Prior to setting a cap on the amount of bandwidth a high-volume customer could use before having service terminated, Comcast instead cut off a set number of users regardless of how much bandwidth they used, according to documents released by Florida Attorney General Bill McCollum.
Comcast announced at the end of August that it would impose the 250 GB usage cap on subscribers that had been hinted at for weeks. The cap, which takes effect Oct. 1, appears to cover uploaded material and downloads, given that Comcast’s example included the number of digital photos that could be uploaded.
In announcing the cap on its Web site, Comcast said: “We've listened to feedback from our customers who asked that we provide a specific threshold for data usage and this would help them understand the amount of usage that would qualify as excessive.” Comcast made its announcement on Aug. 28, and the stories about the cap appeared that day and for the next couple of days following.
What Comcast didn’t mention, however, was that it had reached a settlement with McCollum’s Economic Crimes Bureau to pay $150,000 to the state to resolve “concerns over disclosure issues related to bandwidth use policies,” according to an Aug. 29 news release issued by the McCollum’s office. The settlement was the result of a state investigation of Comcast’s Acceptable Use Policy (AUP) in which Comcast “allegedly did not inform consumers of a specific bandwidth limit” for customers to be notified of “excessive use, which could lead to a customer being kicked off the service.

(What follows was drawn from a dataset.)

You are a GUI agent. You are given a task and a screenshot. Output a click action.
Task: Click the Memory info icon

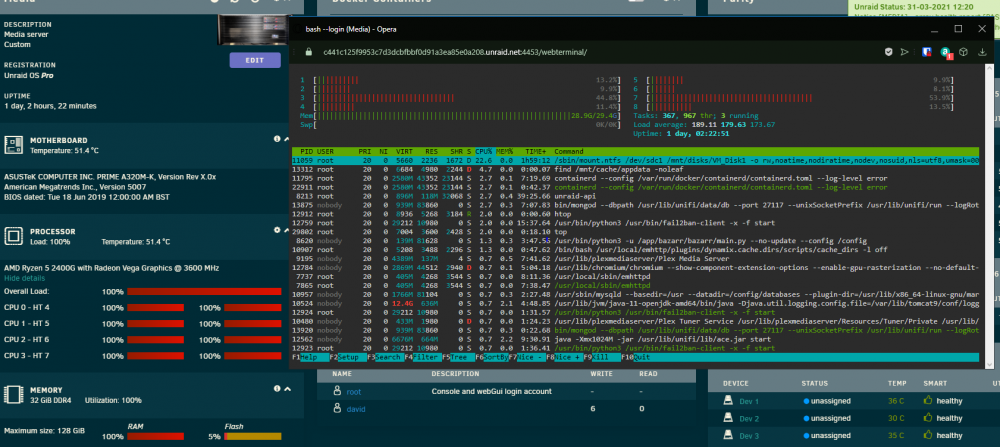(x=277, y=388)
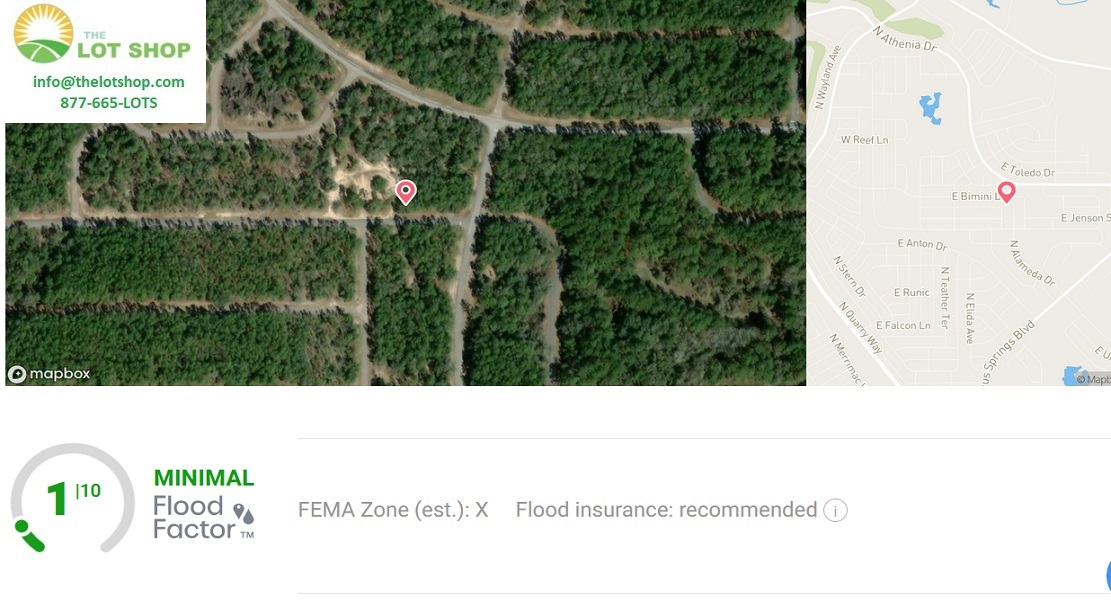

The actual settlement document shows that instead of cutting off heavy users of the service according to a specific amount of bandwidth used, Comcast instead cut off the top 1,000 users out of Comcast's 14.4 million customer base (about .007 percent of subscribers), regardless of how much they used.
According to the settlement, “Pursuant to the AUP, as currently applied, each month the top 1,000 bandwidth users out of Comcast’s entire customer base of approximately 14.4 million subscribers (i.e., approximately .007% of subscribers) receive a direct, personal notification from Comcast by telephone that they are violating Comcast’s Acceptable Use Policy, because of their excessive use of bandwidth.”
When consumers asked Comcast to specify a cap on usage, “Comcast did not provide consumers with a specific bandwidth usage limit, stating that the consumers’ service would be at risk if they remained among the top 1,000 bandwidth users and directing them to the AUP and frequently asked questions explaining the AUP’s excessive use policy,” according to the settlement document.
That wasn’t good enough, as the Attorney General said that “a ‘top 1,000’ criteria, as previously applied, did not clearly and conspicuously disclose to the consumer the specific amount of bandwidth deemed to be excessive under Comcast’s subscriber agreements.”
The agreement gave Comcast the right to set the limit for “excessive bandwidth usage” by the beginning of 2009 and to spell out more clearly the terms under which customers could have their service terminated. The agreement also required that Comcast not use the term “unlimited” to advertise its high-speed Internet service as long as Comcast reserves the right to terminate user service for using too much bandwidth and without a “clear and conspicuous disclosure in close proximity to the term ‘unlimited’ of any applicable qualifications” of the use of the word.
Nothing in the agreement document indicates how much bandwidth the top 1,000 customers actually used, which could be a gauge to determine how appropriate the new 250 GB cap is.
According to one posting on DSL Reports, customers with 400 GB of usage were cut off. If that is within the ball park, the 250 GB cap might be seen as lower than necessary for Comcast's network management while being seen as an inhibiting factor for customers.